Światło dla Maniewicz
Do akcji „Światło dla Maniewicz”, organizowanej przez Tarnobrzeskie Centrum Wolontariatu, włączyła się również hetmańska społeczność.
Tę małą miejscowość, leżącą na Wołyniu, w zachodniej Ukrainie, znamy z wcześniejszych akcji pomocowych. W listopadzie 2019 roku po raz pierwszy bowiem dołączyliśmy do zbiórki darów dla parafii pw. Zesłania Ducha Świętego w Maniewiczach, która powstała w 1923 roku, a odnowiła się dopiero w 1992 roku, kiedy wierni odzyskali kościół, zamieniony przez władze radzieckie na magazyn soli. Do czerwca br. roku kierował tą parafią polski ksiądz Andrzej Kwiczala, który gościł w listopadzie 2019 r. w naszym mieście, dziękując za okazaną pomoc. W połowie tego roku przedwcześnie odszedł, przegrywając walkę z Covidem. Parafia jednak nadal działa, od sierpnia pod opieką kolejnego księdza z polskimi korzeniami – Jarosława Rudego. Społeczność Maniewicz to przede wszystkim osoby starsze, emeryci, ludzie samotni, a od czasu wybuchu wojny dołączyło do nich wielu uciekinierów z centralnej i wschodniej Ukrainy. Większość mieszkańców ma polskie korzenie, dba o groby poległych legionistów, pielęgnuje tradycje i język ojczysty. Przy parafii od lat działa sobotnio-niedzielna szkoła języka polskiego.
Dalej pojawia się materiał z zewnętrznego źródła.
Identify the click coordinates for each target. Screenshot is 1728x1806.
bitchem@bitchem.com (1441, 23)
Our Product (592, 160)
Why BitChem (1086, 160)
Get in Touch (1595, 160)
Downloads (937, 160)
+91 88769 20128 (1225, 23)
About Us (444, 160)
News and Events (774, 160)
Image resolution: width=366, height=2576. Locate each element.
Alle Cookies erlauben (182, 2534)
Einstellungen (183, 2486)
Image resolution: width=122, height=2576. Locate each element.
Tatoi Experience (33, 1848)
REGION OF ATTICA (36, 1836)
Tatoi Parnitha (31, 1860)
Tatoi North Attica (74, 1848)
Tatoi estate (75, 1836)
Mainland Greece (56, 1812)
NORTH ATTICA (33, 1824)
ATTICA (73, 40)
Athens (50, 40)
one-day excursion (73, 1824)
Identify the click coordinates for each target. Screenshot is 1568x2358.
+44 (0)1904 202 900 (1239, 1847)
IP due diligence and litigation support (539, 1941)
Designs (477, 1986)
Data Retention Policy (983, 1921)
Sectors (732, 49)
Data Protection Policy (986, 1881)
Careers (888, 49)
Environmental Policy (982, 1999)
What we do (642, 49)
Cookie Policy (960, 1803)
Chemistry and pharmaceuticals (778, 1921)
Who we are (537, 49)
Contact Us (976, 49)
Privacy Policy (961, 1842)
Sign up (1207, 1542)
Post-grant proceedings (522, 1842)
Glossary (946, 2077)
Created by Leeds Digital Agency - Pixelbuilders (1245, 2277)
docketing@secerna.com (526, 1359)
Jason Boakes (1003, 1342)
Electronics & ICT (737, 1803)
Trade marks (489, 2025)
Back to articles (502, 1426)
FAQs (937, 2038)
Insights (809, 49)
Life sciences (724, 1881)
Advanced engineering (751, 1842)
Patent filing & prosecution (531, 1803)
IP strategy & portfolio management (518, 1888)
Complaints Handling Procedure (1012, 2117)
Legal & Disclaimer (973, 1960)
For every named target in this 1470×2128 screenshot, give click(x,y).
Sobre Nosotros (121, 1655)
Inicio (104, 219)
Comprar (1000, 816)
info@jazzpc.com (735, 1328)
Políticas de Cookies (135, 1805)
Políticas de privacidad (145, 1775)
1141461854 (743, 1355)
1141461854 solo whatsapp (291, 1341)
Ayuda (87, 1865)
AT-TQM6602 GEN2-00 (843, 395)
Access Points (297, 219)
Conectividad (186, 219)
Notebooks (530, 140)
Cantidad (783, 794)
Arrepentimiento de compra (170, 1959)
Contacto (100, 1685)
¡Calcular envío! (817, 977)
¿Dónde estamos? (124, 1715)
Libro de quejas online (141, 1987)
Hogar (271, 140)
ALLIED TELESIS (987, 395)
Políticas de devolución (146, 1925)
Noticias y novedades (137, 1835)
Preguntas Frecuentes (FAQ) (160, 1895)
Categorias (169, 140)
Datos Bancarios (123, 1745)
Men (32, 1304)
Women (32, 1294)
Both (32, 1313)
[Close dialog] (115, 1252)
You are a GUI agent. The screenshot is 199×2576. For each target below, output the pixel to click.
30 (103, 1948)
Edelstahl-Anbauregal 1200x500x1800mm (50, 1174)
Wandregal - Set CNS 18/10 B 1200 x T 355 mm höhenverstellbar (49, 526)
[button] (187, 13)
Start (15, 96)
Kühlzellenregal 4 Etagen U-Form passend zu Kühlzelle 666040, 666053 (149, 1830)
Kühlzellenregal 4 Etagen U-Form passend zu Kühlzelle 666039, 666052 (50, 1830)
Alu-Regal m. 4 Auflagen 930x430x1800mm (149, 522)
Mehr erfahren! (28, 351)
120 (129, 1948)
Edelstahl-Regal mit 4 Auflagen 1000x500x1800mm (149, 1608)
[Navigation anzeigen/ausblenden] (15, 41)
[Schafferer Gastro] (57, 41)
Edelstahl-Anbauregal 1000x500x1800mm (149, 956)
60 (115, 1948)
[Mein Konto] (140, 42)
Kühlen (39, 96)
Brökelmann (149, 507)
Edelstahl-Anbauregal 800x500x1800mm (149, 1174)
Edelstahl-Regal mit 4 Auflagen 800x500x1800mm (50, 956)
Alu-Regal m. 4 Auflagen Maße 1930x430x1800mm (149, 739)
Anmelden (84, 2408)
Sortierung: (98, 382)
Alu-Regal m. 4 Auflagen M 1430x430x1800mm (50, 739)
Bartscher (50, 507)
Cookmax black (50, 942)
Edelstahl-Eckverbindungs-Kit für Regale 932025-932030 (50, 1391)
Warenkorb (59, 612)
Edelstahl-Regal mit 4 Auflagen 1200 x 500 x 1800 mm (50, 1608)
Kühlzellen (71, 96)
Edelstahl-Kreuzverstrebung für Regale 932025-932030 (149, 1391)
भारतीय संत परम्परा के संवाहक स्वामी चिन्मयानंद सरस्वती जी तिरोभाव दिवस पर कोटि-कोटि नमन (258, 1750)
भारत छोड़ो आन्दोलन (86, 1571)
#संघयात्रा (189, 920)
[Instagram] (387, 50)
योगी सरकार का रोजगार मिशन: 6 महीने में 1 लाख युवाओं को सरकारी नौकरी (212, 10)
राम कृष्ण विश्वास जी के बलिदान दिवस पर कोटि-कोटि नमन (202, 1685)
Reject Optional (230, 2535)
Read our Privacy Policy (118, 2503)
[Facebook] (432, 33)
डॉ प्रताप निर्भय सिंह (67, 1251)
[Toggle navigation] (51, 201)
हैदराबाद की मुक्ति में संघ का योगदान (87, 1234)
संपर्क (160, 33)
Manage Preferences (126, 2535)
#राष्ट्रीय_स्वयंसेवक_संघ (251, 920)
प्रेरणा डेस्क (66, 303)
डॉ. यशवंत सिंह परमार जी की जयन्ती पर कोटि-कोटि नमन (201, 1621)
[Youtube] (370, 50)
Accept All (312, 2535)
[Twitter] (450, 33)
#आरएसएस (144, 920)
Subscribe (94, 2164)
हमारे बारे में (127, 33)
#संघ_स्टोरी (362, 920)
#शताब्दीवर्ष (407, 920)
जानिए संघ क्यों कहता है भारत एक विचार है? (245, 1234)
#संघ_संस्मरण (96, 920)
Urząd Miasta Tarnobrzega, Tarnobrzeskie Centrum Wolontariatu, miejscowe parafie i szkoły śpieszą z pomocą potrzebującym, zwłaszcza rodzinom rodaków, którzy zostali za Bugiem po zmianie granic wskutek II wojny światowej. Każda pomoc jest bezcenna, szczególnie, że zbliża się zima. Tym razem zwrócono uwagę na potrzeby młodych ludzi, kupione więc zostały m.in. lampki ledowe dla uczniów z maniewickiej szkoły. Nasza hetmańska grupa zakupiła 12 lampek, kilka latarek oraz baterie i akumulatory. Oby jak najlepiej służyły, zwłaszcza gdy zabraknie prądu.
Podziękowania od Tarnobrzeskiego Centrum Wolontariatu.